The kid is elbowing and gouging between them. He hates it when they
touch. Karin worries. "I should tell his mother he's on the
way."
Dan draws her back
into their warm kitchen. "Believe me, if he doesn't make it, you'll
hear soon enough. Danny, stop that!"
"I don't know," Karin
says uneasily, "these houses are tight as drums. Anything could
happen out there and we'd never know."
"If anything bad could
get past the gate," Dan says. "Which it can't. Security."
She sighs. "Security."
And notes peripherally that Danny is wearing Denny's shoes. "Danny,
where are your shoes?"
"Mwenny," he says.
"Top of the line Ralph
Lauren 4Kidz and you swapped them for K-mart sneakers! Danny, what
were you thinking?"
"Nmmne." Past the
point of no return on this Saturday, her son wrenches the joystick
off his Nintendo and starts jabbing her.
"Stop that. And speak
clearly!"
A round-the-clock mom
would probably max out on a chronic guest whose mother never
invites back. A professional mother would resent this,
Is this
unfair or what
? Thing is, Danny is such a handful that half the
time Karin wants to beg Blanca to stay all weekend, but no.
Wouldn't be motherly. Besides, two days, she ought to be able to
handle it and Denny makes it tons easier. Always handy, and he
never makes her say, "Don't you have a home?" or, "Won't your mommy
worry about you?"
Still, they may be
playing together too much. The shoes. And Danny has picked up the
lisp. She comes home one day to find him in an outfit she never
bought. Green OshKosh overalls, canary yellow shirt. Cute. Fresh,
as they say, as paint, but not what she put on him this morning
before she left for work.
"Danny, where did you
get these?"
"Mwenny."
"Stop it with the
lisping. You can talk, so drop it. Where did you say they came
from?"
But Danny smiles an
angelic Denny smile and says through fur, "Fwerhnm."
"Don't make me get a
speech therapist for you." She sighs. "And look what you did to his
clothes! Better let me put these in the machine, If we send them
back dirty, Denny's mom is going to think we're terrible."
Doesn't think much of
it until she comes home from work Monday and finds him wearing
Denny's clothes again. Green OshKosh overalls, canary yellow shirt.
Wrecked, of course. When she peels them off, Danny begins to
cry.
"Sweetie, what's the
matter?"
"I want them. He
promised." Danny's bawling so hard that it's all he can manage.
Never an easy child, he grapples her to the mat over the outfit:
"We're swapping, Mom, we're SWAPPING."
"All right. Shit.
Fine. But let's do this right." Grimly, she phones Macy's and
orders a dozen canary T-shirts and a dozen pairs of OshKosh
overalls. FedExed, priority. No explaining to Denny's mom.
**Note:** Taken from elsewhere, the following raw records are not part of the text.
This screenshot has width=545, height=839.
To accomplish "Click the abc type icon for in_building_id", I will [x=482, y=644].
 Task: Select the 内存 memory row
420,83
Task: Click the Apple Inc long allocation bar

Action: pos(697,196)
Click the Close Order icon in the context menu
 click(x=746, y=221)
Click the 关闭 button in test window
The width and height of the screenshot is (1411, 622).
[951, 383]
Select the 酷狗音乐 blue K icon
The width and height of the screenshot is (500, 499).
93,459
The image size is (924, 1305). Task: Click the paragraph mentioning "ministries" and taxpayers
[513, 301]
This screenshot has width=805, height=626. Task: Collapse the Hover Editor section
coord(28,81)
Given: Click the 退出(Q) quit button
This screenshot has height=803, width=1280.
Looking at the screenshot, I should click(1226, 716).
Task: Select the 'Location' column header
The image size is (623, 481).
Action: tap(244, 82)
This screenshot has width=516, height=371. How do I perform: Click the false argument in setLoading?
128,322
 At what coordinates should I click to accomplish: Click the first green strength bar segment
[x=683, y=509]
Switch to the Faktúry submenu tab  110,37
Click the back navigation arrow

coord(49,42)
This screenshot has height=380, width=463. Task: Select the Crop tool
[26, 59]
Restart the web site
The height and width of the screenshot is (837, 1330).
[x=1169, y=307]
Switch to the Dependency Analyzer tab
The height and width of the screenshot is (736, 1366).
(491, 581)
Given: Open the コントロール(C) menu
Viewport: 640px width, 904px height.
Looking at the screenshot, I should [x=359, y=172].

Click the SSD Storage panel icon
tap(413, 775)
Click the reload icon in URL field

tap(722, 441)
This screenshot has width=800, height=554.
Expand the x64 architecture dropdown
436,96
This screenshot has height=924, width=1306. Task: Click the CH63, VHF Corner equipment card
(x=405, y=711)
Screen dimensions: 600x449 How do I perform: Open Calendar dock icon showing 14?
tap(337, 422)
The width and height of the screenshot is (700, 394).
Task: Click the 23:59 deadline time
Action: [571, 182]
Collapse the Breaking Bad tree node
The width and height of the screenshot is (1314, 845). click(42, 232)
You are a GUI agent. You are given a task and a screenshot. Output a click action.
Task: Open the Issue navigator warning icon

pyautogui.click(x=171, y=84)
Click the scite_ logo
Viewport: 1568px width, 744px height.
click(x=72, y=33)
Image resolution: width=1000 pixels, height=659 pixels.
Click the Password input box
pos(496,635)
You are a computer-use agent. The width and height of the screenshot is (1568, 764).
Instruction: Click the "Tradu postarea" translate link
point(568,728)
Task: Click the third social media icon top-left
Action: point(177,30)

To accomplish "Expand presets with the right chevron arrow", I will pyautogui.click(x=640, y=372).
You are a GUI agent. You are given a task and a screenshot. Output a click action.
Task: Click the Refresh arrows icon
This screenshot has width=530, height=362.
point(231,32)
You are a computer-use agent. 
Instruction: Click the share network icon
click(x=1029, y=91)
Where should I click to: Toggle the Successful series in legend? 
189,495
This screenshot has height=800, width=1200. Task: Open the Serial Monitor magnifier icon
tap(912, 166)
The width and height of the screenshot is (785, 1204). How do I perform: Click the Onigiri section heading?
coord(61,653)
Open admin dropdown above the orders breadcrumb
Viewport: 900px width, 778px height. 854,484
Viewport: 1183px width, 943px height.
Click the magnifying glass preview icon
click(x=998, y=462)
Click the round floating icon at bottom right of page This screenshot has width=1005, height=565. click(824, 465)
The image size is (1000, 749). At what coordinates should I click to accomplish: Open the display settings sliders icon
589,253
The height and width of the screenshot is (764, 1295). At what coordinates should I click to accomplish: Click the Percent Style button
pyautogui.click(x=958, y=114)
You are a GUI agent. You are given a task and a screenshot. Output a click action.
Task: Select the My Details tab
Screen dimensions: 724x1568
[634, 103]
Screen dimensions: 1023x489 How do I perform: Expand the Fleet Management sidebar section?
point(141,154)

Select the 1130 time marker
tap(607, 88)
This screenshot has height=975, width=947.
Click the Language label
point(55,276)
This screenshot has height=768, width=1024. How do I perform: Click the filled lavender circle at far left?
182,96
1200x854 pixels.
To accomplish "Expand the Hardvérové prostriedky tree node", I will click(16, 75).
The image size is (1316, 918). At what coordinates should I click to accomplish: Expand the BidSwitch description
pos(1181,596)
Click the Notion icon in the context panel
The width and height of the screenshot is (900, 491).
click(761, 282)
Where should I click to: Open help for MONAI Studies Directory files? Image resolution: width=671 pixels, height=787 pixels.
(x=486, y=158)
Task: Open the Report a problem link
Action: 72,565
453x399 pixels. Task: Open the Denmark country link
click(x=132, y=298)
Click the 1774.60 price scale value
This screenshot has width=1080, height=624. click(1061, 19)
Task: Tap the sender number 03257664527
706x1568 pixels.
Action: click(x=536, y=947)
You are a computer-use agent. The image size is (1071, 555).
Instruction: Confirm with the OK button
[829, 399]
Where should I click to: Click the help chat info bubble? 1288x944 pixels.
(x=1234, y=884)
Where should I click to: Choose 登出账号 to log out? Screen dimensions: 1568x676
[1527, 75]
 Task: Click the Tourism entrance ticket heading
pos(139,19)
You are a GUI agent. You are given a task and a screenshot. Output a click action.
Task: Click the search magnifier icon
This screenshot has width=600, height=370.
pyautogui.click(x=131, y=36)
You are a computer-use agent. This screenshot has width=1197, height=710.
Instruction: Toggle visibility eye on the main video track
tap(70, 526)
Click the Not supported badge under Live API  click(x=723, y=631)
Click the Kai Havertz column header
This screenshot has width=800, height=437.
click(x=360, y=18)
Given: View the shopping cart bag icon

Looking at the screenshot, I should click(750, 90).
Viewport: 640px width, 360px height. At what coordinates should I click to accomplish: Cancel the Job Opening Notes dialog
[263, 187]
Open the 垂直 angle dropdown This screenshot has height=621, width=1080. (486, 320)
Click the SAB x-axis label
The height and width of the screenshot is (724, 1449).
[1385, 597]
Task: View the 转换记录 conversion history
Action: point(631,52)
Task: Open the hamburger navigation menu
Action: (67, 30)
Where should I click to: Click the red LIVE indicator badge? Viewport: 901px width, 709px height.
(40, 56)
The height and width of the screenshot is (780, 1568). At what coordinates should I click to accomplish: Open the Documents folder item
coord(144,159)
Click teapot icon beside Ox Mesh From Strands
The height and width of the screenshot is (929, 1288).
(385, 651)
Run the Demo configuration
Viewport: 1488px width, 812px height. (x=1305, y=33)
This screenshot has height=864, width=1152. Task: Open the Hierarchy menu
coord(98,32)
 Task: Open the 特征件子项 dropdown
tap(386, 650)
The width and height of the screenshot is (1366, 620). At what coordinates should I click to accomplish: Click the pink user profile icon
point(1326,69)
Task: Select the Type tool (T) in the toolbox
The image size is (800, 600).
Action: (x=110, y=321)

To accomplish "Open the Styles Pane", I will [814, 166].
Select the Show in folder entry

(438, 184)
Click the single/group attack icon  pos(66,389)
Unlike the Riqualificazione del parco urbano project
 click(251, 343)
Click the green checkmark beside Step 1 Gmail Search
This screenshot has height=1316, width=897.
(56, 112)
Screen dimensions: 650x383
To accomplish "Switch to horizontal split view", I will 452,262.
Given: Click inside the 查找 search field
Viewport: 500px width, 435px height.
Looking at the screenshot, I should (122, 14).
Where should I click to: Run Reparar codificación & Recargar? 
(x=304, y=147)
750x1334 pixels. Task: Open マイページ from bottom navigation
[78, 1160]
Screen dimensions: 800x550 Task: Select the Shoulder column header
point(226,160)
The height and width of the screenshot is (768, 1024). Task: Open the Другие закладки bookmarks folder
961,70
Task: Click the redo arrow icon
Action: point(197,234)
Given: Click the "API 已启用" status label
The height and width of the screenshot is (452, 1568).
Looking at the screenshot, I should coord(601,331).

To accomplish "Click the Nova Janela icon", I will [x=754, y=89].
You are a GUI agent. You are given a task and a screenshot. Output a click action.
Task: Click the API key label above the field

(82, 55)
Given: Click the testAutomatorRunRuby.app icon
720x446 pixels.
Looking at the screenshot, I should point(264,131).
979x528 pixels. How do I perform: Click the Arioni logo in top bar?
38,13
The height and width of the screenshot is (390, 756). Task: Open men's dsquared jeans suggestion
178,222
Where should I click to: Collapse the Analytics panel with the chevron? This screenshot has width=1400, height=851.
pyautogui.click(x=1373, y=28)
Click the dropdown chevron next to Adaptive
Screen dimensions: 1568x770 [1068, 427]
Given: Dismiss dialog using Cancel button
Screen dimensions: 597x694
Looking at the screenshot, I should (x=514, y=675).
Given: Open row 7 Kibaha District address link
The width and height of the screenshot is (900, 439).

When
Danny wrecks one set, Karin will damn well replace them.
A failure, that
effort. Even before the clothes come and Danny rips, spots and/or
stains every item, Denny's mother has changed him into engineer
striped OshKoshes with little white polo shirts. No matter what
Karin puts on Danny in the morning, when she comes home at night he
is wearing Denny's outfit.
It's not as upsetting
as the hair. Bowl haircuts one day, buzz cuts the next. Denny is
first. He arrives on a Sunday morning with that sweet grin and
fresh OshKoshes – blue! her heart sinks – and a buzz cut. "My," she
says, making a mental note to take Danny to the barber – the kid
screams like a demon every time she tries to comb his hair so this
is a Good Thing – "don't you look nice."